We are used to thinking of the stars as pinpoints of light because of their vast distances. But astronomers are able to put a figure to the diameter of Betelgeuse at a tiny 31 milliarcseconds (mas), which is the largest observed for a star.

It turns out that the asteroid, estimated to be about 3km (2 miles) wide and 283 million km (176 million miles) away from the Earth, had a far smaller apparent size of 3mas, around a tenth that of Betelgeuse. The result was that it had an almost insignificant effect as it passed across the face of the star, which is also known as alpha Orionis.

However, the event was sufficiently interesting to be the subject of a scientific paper prepared by Italian astrophysicist Costantino Sigismondi of the Galileo Ferraris Institute and International Center for Relativistic Astrophysics, in Rome.

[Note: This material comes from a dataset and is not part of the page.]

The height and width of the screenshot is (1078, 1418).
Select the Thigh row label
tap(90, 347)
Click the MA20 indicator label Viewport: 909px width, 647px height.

He remarked that attempts to measure the occultation would be of interest to help astronomers learn more about how to study transits of extrasolar planets across the face of their host stars. The drop in brightness was far greater than NASA’s Kepler space telescope is detecting from such transits.

Betelgeuse lies at a relatively close distance of 640 light-years from Earth but is one of the biggest and most luminous stars known, being nearly 1,000 times larger than the Sun and shining more than 100,000 times more brightly. It changes in brilliance anyway over time in an irregular manner as one of the sky’s brightest variable stars. Violent behaviour on its unstable surface lead astronomers to believe that it is a prime candidate to become a supernova at any moment, though this is unlikely to happen in the near future.

A paper about the occultation, which appeared in the pre-print archive arXiv.org, will be published in the January-March issue of the Journal of Occultation Astronomy.